OptAgent tackles the challenge of evaluating and optimizing e-commerce query rewriting in subjective settings where gold-standard judgments are unavailable. It combines a multi-agent LLM-based shopping simulation as a dynamic fitness signal with a language-model powered genetic algorithm to iteratively refine queries. On 1000 real Etsy queries across five categories, OptAgent achieves a 21.98% improvement over the original user queries and outperforms Best-of-N baselines by 3.36%, with the largest gains on tail and multilingual queries. The approach demonstrates a generalizable, scalable blueprint for aligning AI systems in human-centric tasks by leveraging diverse agent perspectives and evolutionary search, rather than relying on a single static judge.

Abstract

Deploying capable and user-aligned LLM-based systems necessitates reliable evaluation. While LLMs excel in verifiable tasks like coding and mathematics, where gold-standard solutions are available, adoption remains challenging for subjective tasks that lack a single correct answer. E-commerce Query Rewriting (QR) is one such problem where determining whether a rewritten query properly captures the user intent is extremely difficult to figure out algorithmically. In this work, we introduce OptAgent, a novel framework that combines multi-agent simulations with genetic algorithms to verify and optimize queries for QR. Instead of relying on a static reward model or a single LLM judge, our approach uses multiple LLM-based agents, each acting as a simulated shopping customer, as a dynamic reward signal. The average of these agent-derived scores serves as an effective fitness function for an evolutionary algorithm that iteratively refines the user's initial query. We evaluate OptAgent on a dataset of 1000 real-world e-commerce queries in five different categories, and we observe an average improvement of 21.98% over the original user query and 3.36% over a Best-of-N LLM rewriting baseline.

Paper Structure

This paper contains 41 sections, 1 equation, 5 figures, 3 tables, 1 algorithm.

Figures (5)

  • Figure 1: An overview of the OptAgent framework in query rewriting for e-commerce applications. The user's initial query is passed to the framework, where we first populate the initial generation with candidate rewrites and then perform evolutionary optimization to search for better query rewrites.

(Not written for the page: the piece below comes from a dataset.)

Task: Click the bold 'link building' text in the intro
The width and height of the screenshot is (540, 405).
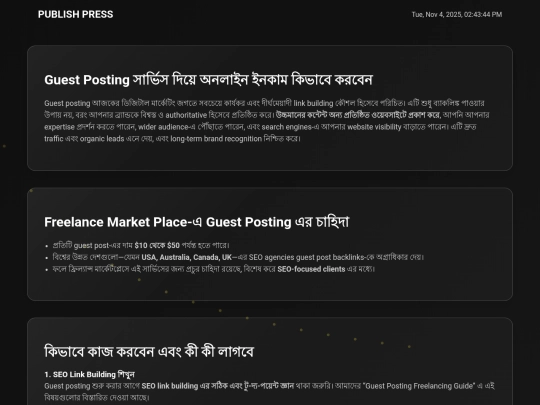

The fitness of each candidate is determined by its performance in a multi-agent simulation populated by LLM-based shopper agents.
  • Figure 2: Overview of our OptAgent framework for e-commerce query rewriting application. The blue blocks represent the queries, and the green blocks represent the products listed on the platform. The user's initial query is first rephrased multiple times by an LLM, which acts as the initial population for our evolutionary framework. The following steps are repeated until the computation budget is exhausted: 1) Each query is evaluated by our multi-agent simulation, where each agent analyzes all products and stores their semantic scores in the memory. Then the purchase agent loads all the products and decides which ones to purchase, along with the total cost. 2) The semantic scores and the total amount spent constitute the final fitness function for the given query. Top N queries are passed to the next generation and used as parents to populate the next generation. 3) New queries are generated via crossover (mixing two parent queries) and mutation (altering a single parent query).
  • Figure 3: (Left) Data distribution of all the user queries in our dataset. (Right) Distribution of the multi-lingual queries.
  • Figure 4: Average fitness of the best query in the population across four generations for each query subsection. Fitness consistently improves, with diminishing results in the later generations.
  • Figure 5: Probability Distribution of our evaluation agent in selecting products for purchase out of all listed products. Similar to real users, our evaluation agent highly prefers products listed in the beginning compared to products later down the search results.